No focus in particular person inventory exposures are seen and even particular person sectors contribute a lot lower than 10 per cent of the general portfolio.
Progress at affordable value appears to be the guiding philosophy of the fund.
Shopper durables (as demand revives), industrial merchandise (holdings throughout markets), banks (greatest performers in current instances) and electrical tools (burgeoning transmission & distribution trade) are essential sector parts of the current portfolio.
Total, it’s a good fund to begin long-term SIP investments (lump-sum investments are at present not allowed). A horizon of a minimum of seven years or extra is important to benefit from the fund.
Mid-cap outperformer
One other class that lends itself to SIP investing greater than lumpsums is mid-cap funds.
The mid-cap funds phase is among the hardest by way of trying to beat benchmark returns, that too persistently. Certainly, over the previous 20 years, when rolling returns are taken for lengthy intervals of 5 years, mid-cap indices ship among the many highest, forward of enormous and even small-caps.
Only a few mid-cap funds are likely to outperform over the long run.
On this regard, Motilal Oswal Midcap Fund is a standout performer and has delivered strong returns over the 10-plus years of its operations.

When rolling five-year returns are taken over the 10-year interval from October 2015 to October 2025, the fund has outperformed the Nifty Midcap 150 TRI throughout 67 per cent of the time. The fund has delivered imply returns of 21.7 per cent over the above-mentioned rolling interval and timeframe, whereas the Nifty Midcap 150 TRI managed 20.4 per cent.
Motilal Oswal Midcap Fund gave greater than 15 per cent for over 67.6 per cent of the 10-year interval (October 2015 to October 2025) on a five-year rolling foundation and gave greater than 18 per cent returns almost half the time.
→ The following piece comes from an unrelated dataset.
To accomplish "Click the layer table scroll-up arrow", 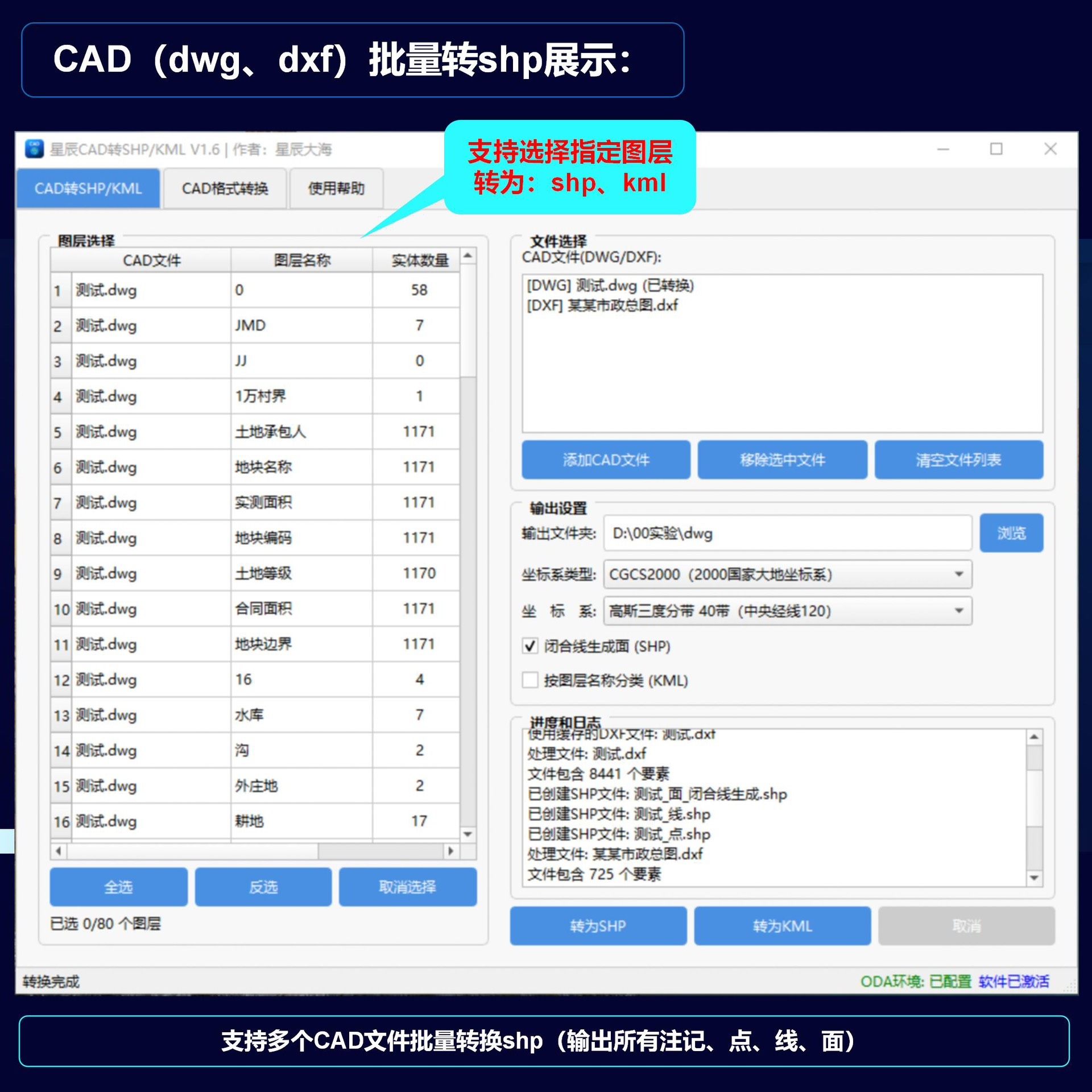I will [x=468, y=256].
A month-to-month SIP over the previous 10 years would have given a return of 23.4 per cent (XIRR), whereas a SIP within the Nifty Midcap 150 TRI would have yielded 18.6 per cent over the identical interval.
Key ratios corresponding to up/down seize (1.36), Sortino (0.64), Sharpe (0.46) and Treynor (2.6) are among the many greatest within the class, going by the five-year knowledge from October 2020 to October 2025.
As one of many largest mid-cap funds (belongings of just about ₹35,000 crore), Motilal Oswal Midcap invests in mid-cap shares to the tune of over 65 per cent of the portfolio. Nonetheless, it additionally invests in large-caps to the extent of 15-20 per cent of portfolio.
The scheme additionally doesn’t hesitate to take money and debt positions to the tune of even 25 per cent or extra throughout risky markets or when appropriate investable avenues aren’t obtainable.
As a mid-cap fund, the main focus is progress oriented. The portfolio may be concentrated at instances when there are high-conviction bets.
Although its sector bets can appear off beat – IT as the highest holding, for instance – the shares choice explains the alternatives.
So, at the same time as frontline IT corporations wrestle with progress, the likes of Persistent Methods and Coforge (long-term holdings of the fund) have chartered a robust path and markets have rewarded these corporations. Equally, industrial product firms corresponding to Polycab and KEI are held by the fund for lengthy and have achieved nicely.
Manufacturing gamers corresponding to Dixon Applied sciences, Kaynes Expertise and so on. determine in prominence.
There’s a tilt in direction of nimble and new-age firms within the portfolio.
Total, with a minimal of seven-plus years of time horizon, the fund is usually a good addition to an investor’s portfolio when achieved by way of the SIP route.